Task instructions -
From the entries below, reproduce exactly the line containing "Screen dimensions: 1350x890", the line containing "You are a computer-use", and every line in between, with nothing added.

Supplied material -
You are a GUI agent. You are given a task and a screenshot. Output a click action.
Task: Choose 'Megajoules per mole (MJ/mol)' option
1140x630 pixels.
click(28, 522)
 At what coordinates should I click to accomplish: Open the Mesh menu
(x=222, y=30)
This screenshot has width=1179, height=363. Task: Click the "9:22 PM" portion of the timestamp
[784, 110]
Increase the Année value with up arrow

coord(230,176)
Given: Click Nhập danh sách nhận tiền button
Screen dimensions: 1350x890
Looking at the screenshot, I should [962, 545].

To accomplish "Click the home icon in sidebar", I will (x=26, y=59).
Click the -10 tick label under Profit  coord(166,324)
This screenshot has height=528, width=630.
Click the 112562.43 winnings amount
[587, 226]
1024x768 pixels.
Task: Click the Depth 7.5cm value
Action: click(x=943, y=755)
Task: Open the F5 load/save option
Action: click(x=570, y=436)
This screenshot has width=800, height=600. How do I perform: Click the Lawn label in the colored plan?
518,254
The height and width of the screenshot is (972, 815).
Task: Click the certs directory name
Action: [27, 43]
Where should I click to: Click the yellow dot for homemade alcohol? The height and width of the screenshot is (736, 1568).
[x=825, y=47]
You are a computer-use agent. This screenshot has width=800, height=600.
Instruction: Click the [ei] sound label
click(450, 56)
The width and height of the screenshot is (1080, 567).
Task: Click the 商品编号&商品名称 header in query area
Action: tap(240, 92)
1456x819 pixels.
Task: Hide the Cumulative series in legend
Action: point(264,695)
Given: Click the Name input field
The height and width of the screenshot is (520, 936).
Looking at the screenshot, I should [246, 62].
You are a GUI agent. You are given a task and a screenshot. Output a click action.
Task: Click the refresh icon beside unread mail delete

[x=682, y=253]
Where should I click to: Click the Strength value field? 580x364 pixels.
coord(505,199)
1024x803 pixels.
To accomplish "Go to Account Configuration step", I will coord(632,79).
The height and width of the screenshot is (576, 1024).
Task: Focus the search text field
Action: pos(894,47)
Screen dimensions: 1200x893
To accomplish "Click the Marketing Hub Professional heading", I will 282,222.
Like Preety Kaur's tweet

Solution for this task -
Screen dimensions: 1350x890
Looking at the screenshot, I should [962, 545].

To accomplish "Click the home icon in sidebar", I will (x=26, y=59).
Click the -10 tick label under Profit  coord(166,324)
This screenshot has height=528, width=630.
Click the 112562.43 winnings amount
[587, 226]
1024x768 pixels.
Task: Click the Depth 7.5cm value
Action: click(x=943, y=755)
Task: Open the F5 load/save option
Action: click(x=570, y=436)
This screenshot has width=800, height=600. How do I perform: Click the Lawn label in the colored plan?
518,254
The height and width of the screenshot is (972, 815).
Task: Click the certs directory name
Action: [27, 43]
Where should I click to: Click the yellow dot for homemade alcohol? The height and width of the screenshot is (736, 1568).
[x=825, y=47]
You are a computer-use agent. This screenshot has width=800, height=600.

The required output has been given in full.